At issue is a policy known as the “two-thirds rule,” which allows mining companies in Kentucky to mine on land even if they don’t have the right to access part of the land. Under the rule, companies can get a mining permit so long as they have the right to access two-thirds of the land they plan to mine.
Mills, as well as some Kentucky environmentalists, argue the rule is illegal. As head of permits, Mills had rescinded the rule in 2008, but according to a report at the Louisville Courier-Journal earlier this month, members of the administration of Kentucky Gov. Steve Beshear, a Democrat, overruled Mills last year and allowed the policy to continue.
Now, in the wake of the revealed email, environmentalists are asking questions about the amount of influence that mining companies have over the regulatory bodies that are designed to keep them in check.
The Herald-Leader reports:
Gov. Steve Beshear and the Kentucky Democratic Party are among the beneficiaries of several hundred thousand dollars in political donations made by executives and employees of Alliance Coal, based in Tulsa, Okla., and its political action committee. Beshear went to Union County in September to stand with Alliance Coal executives as they celebrated a new mine.
Mills said he heard for months that Alliance Coal and the governor’s office were pushing for his ouster because he opposed those permits. It’s now clear the company was better informed about his fate than he was, he said.
“Ashcraft seemed to know before I did that I was going to be fired,” Mills said.
“Obviously, somebody in the administration felt compelled to call him and tell him,” Mills said. “But why? Why are they calling coal companies about their decisions to hire and fire the people in my position?”
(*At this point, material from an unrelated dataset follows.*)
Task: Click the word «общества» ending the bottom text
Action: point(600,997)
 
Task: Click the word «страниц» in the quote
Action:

While Mills has in the past suggested that Gov. Beshear had a hand in his firing, the state’s energy and environment secretary, Len Peters, says he alone was responsible for Mills’ firing. Peters says Mills wasn’t fired for opposing the “two-thirds rule,” but rather because “he just did not meet my expectations as a manager.”
Mills says he never received a complaint about his management capabilities prior to being fired, the Herald-Leader reported.